## TASKS
a) In the blog entry about Costa Rica, which company hosted the technical internship?
b) Reproduce the stretch of the blog entry from "The short course" through "can come together.".

Week 10

I’m back in Houston.

This is my hope for this blog entry: Provide you reader with a true, succinct sense of my time in Costa Rica.

The summer was broken into three fundamental parts:

  1. Research into potential projects for both the GMI team and future Rice students based on the medical needs of Costa Rica’s middle to low class population
  2. A short class with Costa Rican university under graduates on the fundamentals of design (with an emphasis on the medical field).
  3. A technical internship with an America-based medical equipment company (in my case, St. Jude Medical).

We lived for most of the internship in fully furnished condominiums, about a 0.75mile walk from a grocery store and a .25mile walk from a mall with necessary non-food amenities. For Erica and I, work was about a 30 to 45-minute drive (by a contracted shuttle service). While safety was never really an issue (we stayed in a relatively tourist-friendly part of town), walking alone at night was strongly, strongly discouraged—no different from any big city. Being a white, female also meant most people assumed I did not speak Spanish (75% correct), not necessarily a bad thing.

My internship went very well. While it was in the manufacturing division, not the type of job I am truly interested in, my primary project was modifying a process with the test and design of a new fixture. This involved detailed testing on current process, potential impact of process change, feasibility and stress dynamics of the new fixture design, and cost analysis.

While I worked at St. Jude I learned how to communicate clearly my thoughts and ideas. Most engineers were required to have some familiarity with the English language but this varied vastly. Some were fluent, others had just a passing understanding of the language. Operators, who I worked closely with for some of the testing, spoke no English at all. I was given a lot of independence at my job. This was both good in that I had freedom to do what I needed to do, but it was also hard in that at times I lacked the necessary help and resources—slowing down my project’s process through my own inability to communicate.

The short course was fascinating but perhaps not in the way you expect a course to be. Most of the curriculum covered involved things I already knew from undergraduate—the basics in product design. What was interesting was seeing how a handful of Costa Rican students, who had never before met and who didn’t know the fundamentals, tackled the hands-on projects of this course. I was proud and amazed at what they accomplished, their passion, and their diligence. It was a good experience because it showed me the power of the unexpected and how people can come together.

Overall my time in Costa Rica was hard, feeling like an outsider is never easy, but meaningful and powerful. I learned things about people, about culture, and in some ways, even about myself. I know more about what I want to do and how I want to do it.

Stored dataset entries

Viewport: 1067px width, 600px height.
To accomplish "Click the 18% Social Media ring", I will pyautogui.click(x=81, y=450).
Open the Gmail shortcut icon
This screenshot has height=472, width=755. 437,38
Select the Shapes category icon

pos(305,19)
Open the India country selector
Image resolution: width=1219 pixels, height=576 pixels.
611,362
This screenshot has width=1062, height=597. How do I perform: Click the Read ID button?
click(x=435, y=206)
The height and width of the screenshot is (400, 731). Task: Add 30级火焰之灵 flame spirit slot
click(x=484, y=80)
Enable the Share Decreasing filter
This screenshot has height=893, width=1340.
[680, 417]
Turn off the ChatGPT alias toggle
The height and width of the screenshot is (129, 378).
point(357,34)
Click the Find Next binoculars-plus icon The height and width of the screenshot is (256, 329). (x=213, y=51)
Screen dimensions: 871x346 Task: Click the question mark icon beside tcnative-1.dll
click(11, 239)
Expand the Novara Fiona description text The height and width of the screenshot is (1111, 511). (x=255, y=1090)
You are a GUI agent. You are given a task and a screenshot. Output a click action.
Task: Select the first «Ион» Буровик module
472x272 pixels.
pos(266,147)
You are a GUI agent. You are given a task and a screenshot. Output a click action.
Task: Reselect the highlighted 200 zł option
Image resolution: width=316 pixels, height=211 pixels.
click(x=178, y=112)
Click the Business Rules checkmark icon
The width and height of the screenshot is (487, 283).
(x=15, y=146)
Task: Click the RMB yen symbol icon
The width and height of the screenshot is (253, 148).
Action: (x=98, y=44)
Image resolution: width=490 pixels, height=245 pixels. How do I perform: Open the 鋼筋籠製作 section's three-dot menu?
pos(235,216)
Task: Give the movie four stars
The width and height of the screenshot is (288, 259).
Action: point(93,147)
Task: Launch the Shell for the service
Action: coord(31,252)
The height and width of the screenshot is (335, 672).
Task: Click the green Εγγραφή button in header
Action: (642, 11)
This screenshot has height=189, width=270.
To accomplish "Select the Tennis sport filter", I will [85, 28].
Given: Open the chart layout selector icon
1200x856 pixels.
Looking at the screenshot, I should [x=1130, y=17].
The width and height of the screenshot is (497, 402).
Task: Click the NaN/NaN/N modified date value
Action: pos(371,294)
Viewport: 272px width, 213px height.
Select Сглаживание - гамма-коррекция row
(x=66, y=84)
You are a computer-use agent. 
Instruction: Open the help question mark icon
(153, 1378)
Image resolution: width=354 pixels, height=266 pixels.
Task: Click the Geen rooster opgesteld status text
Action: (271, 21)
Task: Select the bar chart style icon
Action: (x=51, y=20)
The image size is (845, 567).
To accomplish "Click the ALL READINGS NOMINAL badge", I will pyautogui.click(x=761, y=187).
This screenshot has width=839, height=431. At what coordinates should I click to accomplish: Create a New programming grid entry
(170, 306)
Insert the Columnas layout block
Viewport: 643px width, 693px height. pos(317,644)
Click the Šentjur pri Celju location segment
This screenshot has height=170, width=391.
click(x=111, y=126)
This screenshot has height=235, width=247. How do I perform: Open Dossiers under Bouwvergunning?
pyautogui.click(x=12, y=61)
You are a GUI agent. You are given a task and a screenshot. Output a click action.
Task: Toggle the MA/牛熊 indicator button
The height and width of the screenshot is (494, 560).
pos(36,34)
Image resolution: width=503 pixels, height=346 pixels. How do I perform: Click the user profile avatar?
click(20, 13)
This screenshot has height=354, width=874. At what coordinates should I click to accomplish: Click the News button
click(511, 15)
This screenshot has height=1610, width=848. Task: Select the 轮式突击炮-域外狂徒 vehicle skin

## OUTPUTS IN ORDER
a) St. Jude Medical.

b)
The short course was fascinating but perhaps not in the way you expect a course to be. Most of the curriculum covered involved things I already knew from undergraduate—the basics in product design. What was interesting was seeing how a handful of Costa Rican students, who had never before met and who didn’t know the fundamentals, tackled the hands-on projects of this course. I was proud and amazed at what they accomplished, their passion, and their diligence. It was a good experience because it showed me the power of the unexpected and how people can come together.